For one synthesis approach, calcite crystals were grown slowly. SEM images of these crystals showed rhombohedral, or distorted, cube-like shapes, consistent with what the scientists expected to see. Then, BCDI was used to create a 3D map of the crystal structure inside the calcite particles. These images also showed the orderly, repeating patterns scientists expected to see.
Using another synthesis approach, crystals were grown very quickly. SEM images once again showed distorted, cube-like calcite crystals. However, when BCDI was used, it revealed a more complex internal structure. Each perfectly shaped calcite crystal was composed of countless ultrasmall, or nanosized, crystalline fragments, or defects.
The term "nano" means one billionth of something, and a "nanometer" is a measure of length that scientists use to describe the size of extremely small particles like atoms or molecules. One nanometer is about 100,000 times smaller than the width of a human hair.
These nanoscopic defects in the interior structure of the calcite likely reflect the granular substructures that are often seen in vaterite. Vaterite, a less stable form of calcium carbonate, slowly transformed into stable calcite after the mineral was synthesized using the quick approach for this experiment, according to Suzana.
The results of this research reveal new ways of understanding how these internal defects alter calcite reactivity. This discovery is important because it demonstrates a way to distinguish between particles that are perfect from ones that are composed of nanosized internal fragments.

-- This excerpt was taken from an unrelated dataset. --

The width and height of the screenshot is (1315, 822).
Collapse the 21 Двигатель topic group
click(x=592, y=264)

When calcite is fragmented, it can have a very different functionality than it would in its "perfect" crystalline form. This would also influence how it reacts chemically. For example, the defects in calcite can alter how carbonate material grows and dissolves, which affects its ability to absorb toxic chemicals such as heavy metals.
"Most people don't have the tools to distinguish whether it's perfect calcite or not. So, this result shows very clearly that just because it looks like calcite, it doesn't mean it's perfect calcite," said Argonne Distinguished Fellow Paul Fenter, who was also involved in this research.
"Ultimately, we hope to observe how these defects can be used to control how calcite reacts," Fenter added.
The ability to identify such fragmentation in the crystalline structure of minerals may help in designing materials with optimized strength and toughness.
The findings may be relevant to other fields, as well, such as catalysis. The presence of fragments inside particles might enhance the catalytic activities of materials by increasing the reactive surface areas, Suzana explained.
The results also revealed how imaging techniques such as BCDI give researchers a direct way to examine the features of calcite to determine structure-property relationships in a way they hadn't been able to previously.
A paper on the study, "Visualizing the Internal Nanocrystallinity of Calcite Due to Nonclassical Crystallization by 3D Coherent X-Ray Diffraction Imaging," was published in Advanced Materials. In addition to Cha, Fenter, Lee and Suzana, authors include Irene Calvo-Almazán and Ross Harder.
Support for the research came from DOE's Office of Basic Energy Sciences, Geosciences program.